• _Exercise prompt_
Write out the entries below exactly. End with the line that contains "Viewport: 1152px width, 720px height.".

• _Dataset entries_

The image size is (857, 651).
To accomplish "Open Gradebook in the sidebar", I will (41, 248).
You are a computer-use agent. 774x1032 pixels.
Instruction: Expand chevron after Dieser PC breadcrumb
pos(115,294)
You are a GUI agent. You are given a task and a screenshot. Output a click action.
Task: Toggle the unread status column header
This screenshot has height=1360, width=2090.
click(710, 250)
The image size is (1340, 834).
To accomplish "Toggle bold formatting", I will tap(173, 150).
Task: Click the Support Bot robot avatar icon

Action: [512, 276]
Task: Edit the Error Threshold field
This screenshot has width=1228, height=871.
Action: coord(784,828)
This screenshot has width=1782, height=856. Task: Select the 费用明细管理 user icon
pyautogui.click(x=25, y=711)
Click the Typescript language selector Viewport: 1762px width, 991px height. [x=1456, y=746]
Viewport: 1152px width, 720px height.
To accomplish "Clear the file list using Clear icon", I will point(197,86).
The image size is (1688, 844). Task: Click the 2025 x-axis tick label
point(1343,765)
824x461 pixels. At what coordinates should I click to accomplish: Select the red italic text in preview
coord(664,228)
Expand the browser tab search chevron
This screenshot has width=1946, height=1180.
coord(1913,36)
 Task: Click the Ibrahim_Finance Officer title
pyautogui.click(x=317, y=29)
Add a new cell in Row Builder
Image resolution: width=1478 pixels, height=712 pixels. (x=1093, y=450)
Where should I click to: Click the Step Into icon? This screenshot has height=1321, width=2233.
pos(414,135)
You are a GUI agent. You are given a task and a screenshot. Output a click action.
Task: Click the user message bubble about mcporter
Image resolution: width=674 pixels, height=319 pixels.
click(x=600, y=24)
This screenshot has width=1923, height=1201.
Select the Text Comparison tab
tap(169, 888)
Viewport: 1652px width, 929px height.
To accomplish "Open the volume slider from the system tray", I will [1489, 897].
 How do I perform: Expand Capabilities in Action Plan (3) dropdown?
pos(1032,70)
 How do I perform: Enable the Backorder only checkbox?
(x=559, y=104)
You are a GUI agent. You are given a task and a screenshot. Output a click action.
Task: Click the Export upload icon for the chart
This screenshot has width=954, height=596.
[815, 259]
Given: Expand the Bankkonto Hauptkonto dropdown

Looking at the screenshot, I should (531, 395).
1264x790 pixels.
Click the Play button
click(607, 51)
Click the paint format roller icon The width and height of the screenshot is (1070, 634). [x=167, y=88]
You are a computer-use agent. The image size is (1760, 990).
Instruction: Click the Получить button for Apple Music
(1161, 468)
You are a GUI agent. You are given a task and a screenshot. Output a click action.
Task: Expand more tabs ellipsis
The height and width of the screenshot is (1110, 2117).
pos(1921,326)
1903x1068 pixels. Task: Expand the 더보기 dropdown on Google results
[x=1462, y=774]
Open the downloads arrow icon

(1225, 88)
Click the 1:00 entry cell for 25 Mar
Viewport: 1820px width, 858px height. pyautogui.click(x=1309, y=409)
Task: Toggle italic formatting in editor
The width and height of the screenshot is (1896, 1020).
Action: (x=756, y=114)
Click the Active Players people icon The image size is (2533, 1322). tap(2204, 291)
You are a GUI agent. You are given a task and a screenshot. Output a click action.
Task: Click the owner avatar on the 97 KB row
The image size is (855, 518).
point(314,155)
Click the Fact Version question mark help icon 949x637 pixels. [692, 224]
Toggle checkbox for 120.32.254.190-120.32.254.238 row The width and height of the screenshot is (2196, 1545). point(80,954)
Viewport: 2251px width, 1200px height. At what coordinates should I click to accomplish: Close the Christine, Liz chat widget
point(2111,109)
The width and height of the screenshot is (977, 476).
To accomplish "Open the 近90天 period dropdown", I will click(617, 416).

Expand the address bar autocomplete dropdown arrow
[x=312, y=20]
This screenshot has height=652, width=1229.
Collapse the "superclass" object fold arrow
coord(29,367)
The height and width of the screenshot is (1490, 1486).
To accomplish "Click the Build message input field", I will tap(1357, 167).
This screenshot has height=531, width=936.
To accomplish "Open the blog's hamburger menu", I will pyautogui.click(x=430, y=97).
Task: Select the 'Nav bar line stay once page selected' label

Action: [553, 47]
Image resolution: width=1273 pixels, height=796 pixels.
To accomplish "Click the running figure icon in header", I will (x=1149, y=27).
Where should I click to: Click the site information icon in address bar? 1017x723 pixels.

• _Response area_
The image size is (857, 651).
To accomplish "Open Gradebook in the sidebar", I will (41, 248).
You are a computer-use agent. 774x1032 pixels.
Instruction: Expand chevron after Dieser PC breadcrumb
pos(115,294)
You are a GUI agent. You are given a task and a screenshot. Output a click action.
Task: Toggle the unread status column header
This screenshot has height=1360, width=2090.
click(710, 250)
The image size is (1340, 834).
To accomplish "Toggle bold formatting", I will tap(173, 150).
Task: Click the Support Bot robot avatar icon

Action: [512, 276]
Task: Edit the Error Threshold field
This screenshot has width=1228, height=871.
Action: coord(784,828)
This screenshot has width=1782, height=856. Task: Select the 费用明细管理 user icon
pyautogui.click(x=25, y=711)
Click the Typescript language selector Viewport: 1762px width, 991px height. [x=1456, y=746]
Viewport: 1152px width, 720px height.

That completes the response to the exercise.